Barreling towards his 100-day mark with little to show for it, President Trump is reportedly desperate to show some momentum. So today, the president is a releasing a new bullet-point proposal on tax reform. Its centerpiece is a giant cut to the corporate tax rate, dropping it from 35 percent to 15 percent.

Mercifully, it's unlikely Trump could ever get such a thing passed, for reasons I'll explain below. But cutting the corporate tax rate is one of those bits of centrist and right-wing conventional wisdom that just never seems to die. It's worth picking apart.

While it's rarely mentioned in reporting, the corporate tax is actually progressively designed, just like the income tax, and consists of four brackets. The 35 percent rate that usually gets mentioned is the highest bracket, which only applies to corporate profits over $10 million. When you add on state corporate taxes, the top possible rate jumps to 39.1 percent.

As a matter of statute, that is indeed the highest rate in the advanced world.

As a matter of practice, however, America's corporate tax is like its income tax — riddled with more holes than swiss cheese. Thanks to various carve-outs, the tax rates U.S. companies actually pay are all over the place. According to the Congressional Budget Office, the average of all those rates comes out to a more modest 25.4 percent.

(Graph courtesy of the Congressional Budget Office.)

Right away, this is a big problem for Trump. The classic argument for corporate tax reform is "broaden the base and lower the rates" — i.e. close the loopholes so you don't actually lose any revenue when you cut the statutory rate. This is doubly important this time, since the GOP will need to use reconciliation to pass tax reform through the Senate, and bills passed via reconciliation have to be budget neutral.

If the average corporation in the U.S. pays 25.4 percent when you account for loopholes, there's no way to cut the top statutory rate to 15 percent and still keep the same level of revenue. Hence, Trump's proposal is likely D.O.A.

But let's set aside the questions of politics and deficits for a moment. On the merits, is 25.4 percent still too high?

This is tough to parse. Every country's tax code is complicated, so you have to make sure you're comparing apples to apples. On the one hand, different studies conclude that even accounting for the loopholes, the U.S. corporate tax is still pretty high — though not the highest. At the same time, if you look at tax revenue from corporate profits as a percent of GDP, America is well below the average for economically developed countries: 2.3 percent versus 2.7 percent, respectively.

Another interesting and relevant wrinkle in America's tax code is what's called "pass-through" corporations. Their profits aren't hit by the corporate tax at all, but by the regular income tax. And analysts on the left and right agree: The share of pass-through corporations (S-corporations, partnerships, and sole proprietorships) is growing, while the share of traditional corporations (C-corporations) is shrinking. This could explain why America's revenue from the corporate profits tax, which just hits C-corporations, is so low.

What the left and the right disagree on is how to characterize this fact: Are companies bilking the public by rejiggering their legal status? Or are they smartly avoiding the damaging rate paid by traditional C-corporations?

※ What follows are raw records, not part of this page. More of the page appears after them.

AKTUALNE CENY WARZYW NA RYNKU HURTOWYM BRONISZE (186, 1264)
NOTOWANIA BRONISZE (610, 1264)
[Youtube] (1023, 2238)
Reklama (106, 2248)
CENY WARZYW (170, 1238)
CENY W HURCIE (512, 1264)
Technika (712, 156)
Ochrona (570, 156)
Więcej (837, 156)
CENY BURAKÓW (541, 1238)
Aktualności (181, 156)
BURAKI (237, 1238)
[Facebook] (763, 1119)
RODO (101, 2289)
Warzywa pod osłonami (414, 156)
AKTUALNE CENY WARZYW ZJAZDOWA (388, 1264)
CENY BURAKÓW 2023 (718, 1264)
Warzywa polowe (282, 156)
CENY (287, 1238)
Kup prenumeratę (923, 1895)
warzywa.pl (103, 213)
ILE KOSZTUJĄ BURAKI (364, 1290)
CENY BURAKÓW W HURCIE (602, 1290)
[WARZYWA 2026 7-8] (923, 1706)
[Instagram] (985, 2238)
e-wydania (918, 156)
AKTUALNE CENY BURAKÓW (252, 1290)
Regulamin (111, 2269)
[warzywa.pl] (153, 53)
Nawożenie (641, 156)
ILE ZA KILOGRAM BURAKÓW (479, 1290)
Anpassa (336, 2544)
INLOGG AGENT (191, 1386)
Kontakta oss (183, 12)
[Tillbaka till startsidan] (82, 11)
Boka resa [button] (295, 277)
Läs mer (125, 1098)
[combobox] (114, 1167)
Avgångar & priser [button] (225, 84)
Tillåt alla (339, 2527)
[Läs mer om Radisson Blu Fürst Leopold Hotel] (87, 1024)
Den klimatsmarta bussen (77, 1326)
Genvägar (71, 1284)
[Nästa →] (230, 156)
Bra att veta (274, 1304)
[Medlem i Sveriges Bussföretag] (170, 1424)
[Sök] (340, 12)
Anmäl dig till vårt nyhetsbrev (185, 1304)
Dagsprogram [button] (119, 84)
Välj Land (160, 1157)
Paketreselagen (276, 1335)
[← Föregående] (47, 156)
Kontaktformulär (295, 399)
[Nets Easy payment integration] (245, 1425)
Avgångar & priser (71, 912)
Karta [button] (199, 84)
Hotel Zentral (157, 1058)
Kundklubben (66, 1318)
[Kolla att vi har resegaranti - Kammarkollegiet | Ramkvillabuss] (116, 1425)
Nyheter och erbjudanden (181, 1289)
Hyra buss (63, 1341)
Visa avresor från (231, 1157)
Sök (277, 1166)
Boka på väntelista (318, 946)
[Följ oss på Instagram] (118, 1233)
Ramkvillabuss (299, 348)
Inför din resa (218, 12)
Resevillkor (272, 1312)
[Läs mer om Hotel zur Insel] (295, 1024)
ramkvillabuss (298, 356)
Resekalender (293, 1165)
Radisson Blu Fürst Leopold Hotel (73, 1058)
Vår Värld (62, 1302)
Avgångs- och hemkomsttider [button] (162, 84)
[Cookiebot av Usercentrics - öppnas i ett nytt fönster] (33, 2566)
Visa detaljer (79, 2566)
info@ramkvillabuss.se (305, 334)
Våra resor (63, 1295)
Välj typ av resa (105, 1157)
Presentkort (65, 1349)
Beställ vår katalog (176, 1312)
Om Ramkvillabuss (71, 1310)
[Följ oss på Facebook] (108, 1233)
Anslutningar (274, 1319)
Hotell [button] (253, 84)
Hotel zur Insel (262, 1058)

Well, here's one thing to consider: When you combine after-tax profits for all types of corporations, they're at near-historic highs as a share of the economy:

Ultimately, every policy proposal tells a story.

When people want to cut the corporate tax rate, their story is: Profits are the rewards that businesses get for doing something innovative or productive for human society. If we tax their profits, we discourage them from creating jobs and doing all that other great stuff. So we should cut corporate taxes.

The problem with this story is corporations are groups of people viewed by the law as a single entity. And it's that singular legal entity to whom the profits go. The actual workers are viewed as "input costs." This means doing productive stuff for society isn't the only way a company can increase its profits. It can also increase profits by depressing wages for its workers, by shirking investments, or by consolidating monopoly power.

Sure enough, over the same time period that corporate profits have risen, wage growth has slowed and incomes have stagnated. Unions and tight labor markets, which give workers the leverage they need to bargain for a cut of company revenue, have disappeared. Investment is remarkably low, and corporate concentration has increased.

Here's what's most telling: Back when corporate profits were lower and fewer corporations were jumping ship for pass-through designation, rates of productivity growth and real GDP growth were higher.

Put all this together, and it's pretty hard to credit the story that corporate profit margins are the result of great contributions to social welfare. Rather, they look like corporations bleeding workers and customers with low wages and monopoly power. Meanwhile, the shift from C-corporations to pass-through corporations looks less like a desperate attempt to avoid damaging tax burdens, and more like companies who already enjoy immense wealth and power just milking the system for a few more dollars.

Maybe someday, we'll live in a world where corporate profits are hemmed in by worker power and fierce competition. In that world, it's conceivable that taxes on corporate profits should come down.

But that's definitely not the world we live in.